Let’s teach these ‘waheshimiwa’ a lesson

As long as we get people to lead us whose only fixation is to consume the existing resources, but are not innovative enough to expand the national cake, then our problem will not end

Kenyans stand accused of exalting politicians and politics beyond their intrinsic worth.

The very politicians have hijacked and derailed the nobly conceived Kenyan project, and replaced it with selfish, ethnically motivated dishonest posturing. The politics of ethnic bigotry, jingoism and hatred appear to be defining every sphere of our life, including social networks, relationships, perceptions about ourselves and ‘others’, and even economics.

We have given politicians a clean slate, to define for us who we are, and what trajectory we must take in literally everything that matters in human life. They decide which laws should have full force, and the ones that must be made ineffectual through legislative emasculation.

Politicians decide who sits in the cabinet, who becomes a Principal Secretary, which position in the public service should enjoy tenure of office, and those that should not.

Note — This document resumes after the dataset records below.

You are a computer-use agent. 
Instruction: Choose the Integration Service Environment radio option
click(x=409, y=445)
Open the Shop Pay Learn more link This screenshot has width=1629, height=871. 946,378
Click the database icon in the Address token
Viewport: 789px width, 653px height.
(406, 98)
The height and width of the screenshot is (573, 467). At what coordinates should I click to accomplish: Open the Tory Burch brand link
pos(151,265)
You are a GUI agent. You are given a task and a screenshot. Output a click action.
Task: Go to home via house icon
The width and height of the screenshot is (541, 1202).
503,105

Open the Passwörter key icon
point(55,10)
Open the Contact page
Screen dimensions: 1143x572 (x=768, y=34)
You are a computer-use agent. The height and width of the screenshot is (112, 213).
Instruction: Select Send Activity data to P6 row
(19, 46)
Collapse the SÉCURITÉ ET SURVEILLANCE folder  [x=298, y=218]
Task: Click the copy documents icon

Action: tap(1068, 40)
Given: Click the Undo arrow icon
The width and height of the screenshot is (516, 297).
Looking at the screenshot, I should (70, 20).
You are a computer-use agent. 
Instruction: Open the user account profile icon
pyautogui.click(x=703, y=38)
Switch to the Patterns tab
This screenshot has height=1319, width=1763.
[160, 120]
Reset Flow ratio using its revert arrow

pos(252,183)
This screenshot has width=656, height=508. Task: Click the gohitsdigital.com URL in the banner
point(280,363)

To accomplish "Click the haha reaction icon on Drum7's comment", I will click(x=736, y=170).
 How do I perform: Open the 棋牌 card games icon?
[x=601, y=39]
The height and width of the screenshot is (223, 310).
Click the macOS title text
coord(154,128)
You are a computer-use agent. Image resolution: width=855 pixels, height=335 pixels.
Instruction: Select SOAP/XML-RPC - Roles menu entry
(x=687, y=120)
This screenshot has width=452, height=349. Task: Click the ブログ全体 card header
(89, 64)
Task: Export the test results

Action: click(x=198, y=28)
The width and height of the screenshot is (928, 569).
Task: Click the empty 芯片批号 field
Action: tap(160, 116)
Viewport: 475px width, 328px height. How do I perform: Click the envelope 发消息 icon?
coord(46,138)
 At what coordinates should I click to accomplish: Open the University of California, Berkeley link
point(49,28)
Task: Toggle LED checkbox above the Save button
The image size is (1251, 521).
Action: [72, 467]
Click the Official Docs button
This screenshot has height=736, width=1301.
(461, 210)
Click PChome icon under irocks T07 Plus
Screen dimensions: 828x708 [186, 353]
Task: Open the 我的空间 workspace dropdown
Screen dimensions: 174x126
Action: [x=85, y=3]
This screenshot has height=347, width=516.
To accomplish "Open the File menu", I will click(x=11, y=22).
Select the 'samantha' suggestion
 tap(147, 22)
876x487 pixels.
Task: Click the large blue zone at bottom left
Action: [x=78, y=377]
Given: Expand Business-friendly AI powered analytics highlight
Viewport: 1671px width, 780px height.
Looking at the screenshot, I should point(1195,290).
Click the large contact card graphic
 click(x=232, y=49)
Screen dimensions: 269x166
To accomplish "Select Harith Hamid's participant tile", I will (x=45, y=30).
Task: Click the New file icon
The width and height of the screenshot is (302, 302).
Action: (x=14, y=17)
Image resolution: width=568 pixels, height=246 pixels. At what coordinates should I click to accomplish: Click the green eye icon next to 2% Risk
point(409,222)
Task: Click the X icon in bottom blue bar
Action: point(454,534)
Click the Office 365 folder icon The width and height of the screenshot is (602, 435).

These men and women enjoy unfettered discretion in almost all decisions that affect the wellbeing of citizens.

As a result, they think that their births were the most important events that ever happened in our land, and this fact, they believe, gives them a sense of entitlement to lord it over the rest of us.

Ideally, the value of a human being does not rest on the fact that he or she is a professor, an engineer, doctor, lawyer, priest, pastor, teacher, trader, cobbler, policeman, tout, politician, or manager, but how well they discharge their official responsibilities.

They derive respectability from the value that they bring to the job. Hence the Swahili term ‘Mheshimiwa’, which loosely translates to ‘respected’ in English. I do not know at what point this term was surrendered to politicians.

But, as they say, a society gets the kind of leaders that they deserve. Our politicians see our ethnic diversity not as a source of synergistic benefits, but as natural fissures that affirm how different we are.

There is a South African saying that “politicians are like bananas: they all stick together, and none is straight.” So, if you think you are doing your society good by fighting your neighbour in the name of your preferred politician, you had better think again.

It is sad that the role of educating society has been abdicated to politicians who routinely control, overtly or covertly, what journalists say or write for mass consumption. Hence, most of the analyses that come through in the major national dailies can hardly pass literacy mark.

And a lot of times, it’s because either they have been influenced or threatened by politicians, or the editors themselves have taken a political position.

This is why Kenyans are slowly but surely building anger and hatred against enemies of their preferred politicians without as much as trying to find out the cause of this enmity.

National cohesion thus becomes a mirage. Remember, that for as long as we get people to lead us whose only fixation is to consume the existing resources, but are not innovative enough to expand the national cake, then our problem will not end any time soon. And we shall surely continue to manifest hostilities and other primitive tendencies normally associated with lower animals.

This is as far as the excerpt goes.